Alors que le rapport final du dialogue sur le système politique a été remis au chef de l’État ce lundi 14 juillet, l’opposition dénonce son exclusion de la cérémonie. « Notre absence se justifie simplement par une non-invitation », a déclaré Zahra Iyane Thiam, regrettant une rupture avec « l’esprit d’inclusivité » qui avait marqué les débuts du processus. Selon elle, ni les représentants de l’opposition ayant participé aux discussions, ni les observateurs désignés par leurs partis n’ont été informés de la remise officielle du rapport.

Face aux déclarations du facilitateur du dialogue, qui assurait que toutes les parties prenantes avaient été conviées, Zahra Iyane Thiam reste prudente : « Peut-être est-ce dû au format adopté, mais nous aurions au moins pu être informés. »

Un rapport contesté dans son contenu

Au-delà de la forme, c’est surtout le contenu du rapport final qui soulève de profondes inquiétudes au sein de l’opposition. L’ancienne ministre affirme que le document ne reflète pas fidèlement les échanges tenus lors des sept jours de dialogue. « Le rapport n’a pas été validé par les différentes parties, comme cela avait pourtant été convenu à la clôture officielle », a-t-elle souligné.

Parmi les points de désaccord, elle cite notamment :

  • L’inscription automatique sur les listes électorales, présentée comme un consensus, alors que l’opposition plaidait pour une inscription permanente ;
  • La création d’un organe indépendant chargé des élections, également notée comme un accord malgré l’absence de consensus sur cette question.
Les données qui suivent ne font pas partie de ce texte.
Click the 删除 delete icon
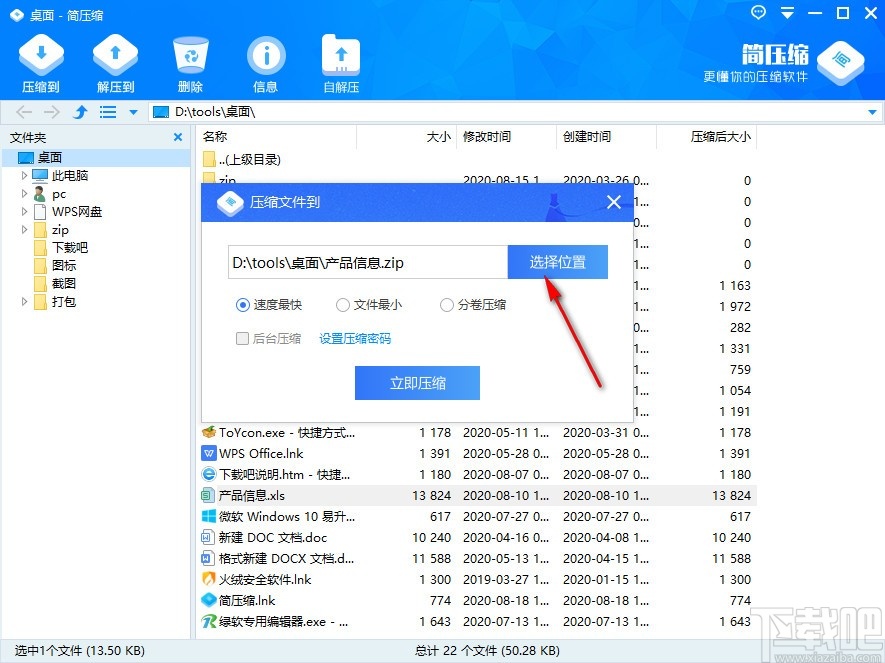Screen dimensions: 885x663 [x=189, y=60]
« Il y a une volonté de faire passer certaines recommandations comme acceptées par tous, ce qui est faux », a-t-elle déploré.

Une ouverture au dialogue, mais sous conditions

Malgré les tensions, Zahra Iyane Thiam réaffirme l’attachement de l’opposition à la démarche de dialogue. Elle plaide cependant pour la création urgente d’un comité de suivi, qui permettrait de garantir la continuité des échanges et la transparence dans la mise en œuvre des recommandations issues des discussions.

Concernant le comité ad hoc annoncé par le président Faye pour traduire les propositions en textes législatifs, l’opposition attend encore d’être formellement conviée à y participer. « Nous espérons que ce comité sera réellement inclusif. En tout cas, notre volonté de poursuivre les échanges est intacte », a-t-elle conclu.